Integrative analysis of scRNA-seq, spatial transcriptomics, and machine learning constructs a prognostic model for Pyrotinib resistance in breast cancer

Pyrotinib resistance remains a major challenge in the treatment of breast cancer (BRCA), highlighting the need for reliable biomarkers and prognostic models. This study aimed to identify Pyrotinib resistance-related biomarkers and explore their regulatory mechanisms and therapeutic potential. We integrated single-cell RNA sequencing (scRNA-seq) of Pyrotinib-resistant SKBR3 cells, spatial transcriptomics (GSE243275), and bulk RNA-seq (TCGA-BRCA, GSE20685, GSE86374). Differential expression analysis, weighted gene co-expression network analysis (WGCNA), and 10 machine learning algorithms were used to screen candidate genes and construct a prognostic model. Functional enrichment, regulatory network analysis, molecular docking, cell communication, pseudotime trajectory analyses and in vitro experiment were performed for validation.
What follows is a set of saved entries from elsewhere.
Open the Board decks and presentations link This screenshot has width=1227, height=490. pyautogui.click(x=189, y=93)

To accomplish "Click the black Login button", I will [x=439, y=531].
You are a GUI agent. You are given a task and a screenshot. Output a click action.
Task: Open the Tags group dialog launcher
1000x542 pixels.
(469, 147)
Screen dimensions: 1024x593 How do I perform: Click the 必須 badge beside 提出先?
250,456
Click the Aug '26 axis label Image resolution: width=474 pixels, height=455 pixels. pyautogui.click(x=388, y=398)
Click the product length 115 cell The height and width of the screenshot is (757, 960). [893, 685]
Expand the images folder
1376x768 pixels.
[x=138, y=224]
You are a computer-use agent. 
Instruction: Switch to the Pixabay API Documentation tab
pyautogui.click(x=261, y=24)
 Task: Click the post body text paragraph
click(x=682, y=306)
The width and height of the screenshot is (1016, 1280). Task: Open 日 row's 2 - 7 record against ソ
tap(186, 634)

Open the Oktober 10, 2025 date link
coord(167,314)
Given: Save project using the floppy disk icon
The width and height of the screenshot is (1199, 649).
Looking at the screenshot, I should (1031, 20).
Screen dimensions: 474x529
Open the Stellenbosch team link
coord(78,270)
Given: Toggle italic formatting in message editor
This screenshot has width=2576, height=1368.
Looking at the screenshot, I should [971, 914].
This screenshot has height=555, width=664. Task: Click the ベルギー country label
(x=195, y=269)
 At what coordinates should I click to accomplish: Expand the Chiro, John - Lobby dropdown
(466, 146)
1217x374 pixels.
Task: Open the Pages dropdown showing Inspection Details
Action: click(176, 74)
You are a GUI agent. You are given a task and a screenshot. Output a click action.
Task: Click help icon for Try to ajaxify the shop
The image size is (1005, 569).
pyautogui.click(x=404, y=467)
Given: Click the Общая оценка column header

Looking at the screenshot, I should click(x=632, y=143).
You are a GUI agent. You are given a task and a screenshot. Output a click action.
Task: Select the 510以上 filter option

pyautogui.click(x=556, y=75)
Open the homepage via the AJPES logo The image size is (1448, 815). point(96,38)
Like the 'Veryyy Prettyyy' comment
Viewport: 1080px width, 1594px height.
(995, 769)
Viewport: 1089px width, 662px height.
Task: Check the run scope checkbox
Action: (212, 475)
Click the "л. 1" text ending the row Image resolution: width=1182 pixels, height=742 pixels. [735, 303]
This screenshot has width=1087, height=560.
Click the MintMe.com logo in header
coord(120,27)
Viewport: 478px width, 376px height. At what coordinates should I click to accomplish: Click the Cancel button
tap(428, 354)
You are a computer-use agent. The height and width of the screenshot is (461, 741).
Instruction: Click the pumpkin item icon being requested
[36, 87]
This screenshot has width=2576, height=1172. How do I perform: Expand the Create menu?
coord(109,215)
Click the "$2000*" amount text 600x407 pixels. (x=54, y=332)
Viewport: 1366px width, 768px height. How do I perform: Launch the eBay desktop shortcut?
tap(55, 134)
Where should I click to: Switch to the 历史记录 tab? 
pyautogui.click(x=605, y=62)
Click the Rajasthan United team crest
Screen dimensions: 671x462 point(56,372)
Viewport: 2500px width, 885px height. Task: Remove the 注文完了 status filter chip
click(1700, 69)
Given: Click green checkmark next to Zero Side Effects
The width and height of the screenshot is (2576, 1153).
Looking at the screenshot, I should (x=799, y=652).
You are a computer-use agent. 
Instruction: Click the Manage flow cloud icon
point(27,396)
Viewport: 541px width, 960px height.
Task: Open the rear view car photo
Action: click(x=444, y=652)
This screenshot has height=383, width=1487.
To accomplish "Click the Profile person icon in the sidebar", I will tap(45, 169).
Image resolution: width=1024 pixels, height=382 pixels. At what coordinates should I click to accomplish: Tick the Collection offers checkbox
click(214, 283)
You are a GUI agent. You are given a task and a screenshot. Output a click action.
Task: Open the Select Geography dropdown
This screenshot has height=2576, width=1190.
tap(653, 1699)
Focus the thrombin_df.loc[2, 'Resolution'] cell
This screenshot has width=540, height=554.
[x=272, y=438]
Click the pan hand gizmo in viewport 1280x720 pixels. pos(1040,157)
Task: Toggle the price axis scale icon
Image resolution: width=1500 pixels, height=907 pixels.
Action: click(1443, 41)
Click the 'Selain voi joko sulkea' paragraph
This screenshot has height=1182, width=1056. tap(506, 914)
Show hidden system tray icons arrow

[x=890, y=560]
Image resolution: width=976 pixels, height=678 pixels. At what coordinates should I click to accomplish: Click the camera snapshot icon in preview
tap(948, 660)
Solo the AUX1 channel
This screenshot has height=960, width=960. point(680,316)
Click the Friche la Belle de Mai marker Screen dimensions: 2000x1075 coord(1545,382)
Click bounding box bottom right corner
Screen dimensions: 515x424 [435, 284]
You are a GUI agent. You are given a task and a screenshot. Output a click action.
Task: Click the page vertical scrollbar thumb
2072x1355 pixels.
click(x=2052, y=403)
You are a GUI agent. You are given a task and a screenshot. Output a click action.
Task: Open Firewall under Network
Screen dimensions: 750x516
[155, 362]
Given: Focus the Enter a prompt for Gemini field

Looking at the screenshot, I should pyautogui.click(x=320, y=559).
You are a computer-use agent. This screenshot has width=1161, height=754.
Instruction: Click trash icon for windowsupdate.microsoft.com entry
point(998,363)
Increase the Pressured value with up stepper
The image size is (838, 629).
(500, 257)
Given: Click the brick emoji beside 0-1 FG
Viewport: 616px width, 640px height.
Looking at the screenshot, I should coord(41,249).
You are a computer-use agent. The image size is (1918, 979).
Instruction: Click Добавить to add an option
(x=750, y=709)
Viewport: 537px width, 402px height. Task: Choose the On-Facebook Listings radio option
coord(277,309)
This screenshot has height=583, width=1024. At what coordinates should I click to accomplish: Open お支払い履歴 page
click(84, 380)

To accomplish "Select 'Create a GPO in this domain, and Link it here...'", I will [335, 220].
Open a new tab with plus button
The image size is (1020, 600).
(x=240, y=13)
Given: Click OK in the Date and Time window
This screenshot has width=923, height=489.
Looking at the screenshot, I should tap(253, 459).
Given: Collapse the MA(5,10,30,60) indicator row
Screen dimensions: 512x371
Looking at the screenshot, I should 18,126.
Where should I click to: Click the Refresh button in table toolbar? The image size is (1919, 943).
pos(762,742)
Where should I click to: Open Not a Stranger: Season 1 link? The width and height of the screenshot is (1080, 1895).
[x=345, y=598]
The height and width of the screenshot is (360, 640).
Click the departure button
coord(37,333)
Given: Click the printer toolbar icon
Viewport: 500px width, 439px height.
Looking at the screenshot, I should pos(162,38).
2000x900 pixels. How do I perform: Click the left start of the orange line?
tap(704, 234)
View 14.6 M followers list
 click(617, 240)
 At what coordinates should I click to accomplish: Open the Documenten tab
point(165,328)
A total of 740 Pyrotinib resistance-related genes and 39 candidate genes were identified. The StepCox [forward] + Ridge model, consisting of HMGB3, TFPI, ACTG2, and JCHAIN, exhibited robust prognostic performance (C-index: 0.61–0.65; AUC ≥ 0.6 across datasets), with high-risk patients showing poorer survival. These genes were validated at the mRNA and protein levels, participated in immune-related pathways, and had distinct chromosomal/subcellular localizations. ABT-737 was identified as a potential targeted drug via molecular docking. Spatial transcriptomics revealed fibroblast-centered cell communication and dynamic biomarker expression during malignant progression. Lastly, JCHAIN, HMGB3, ACTG2, and TFPI were significantly upregulated at both mRNA and protein levels in Pyrotinib-resistant BRCA cells compared with parental control cells. The four-gene model serves as a reliable prognostic tool for Pyrotinib response and BRCA outcomes, providing novel insights into resistance mechanisms and precision therapy strategies.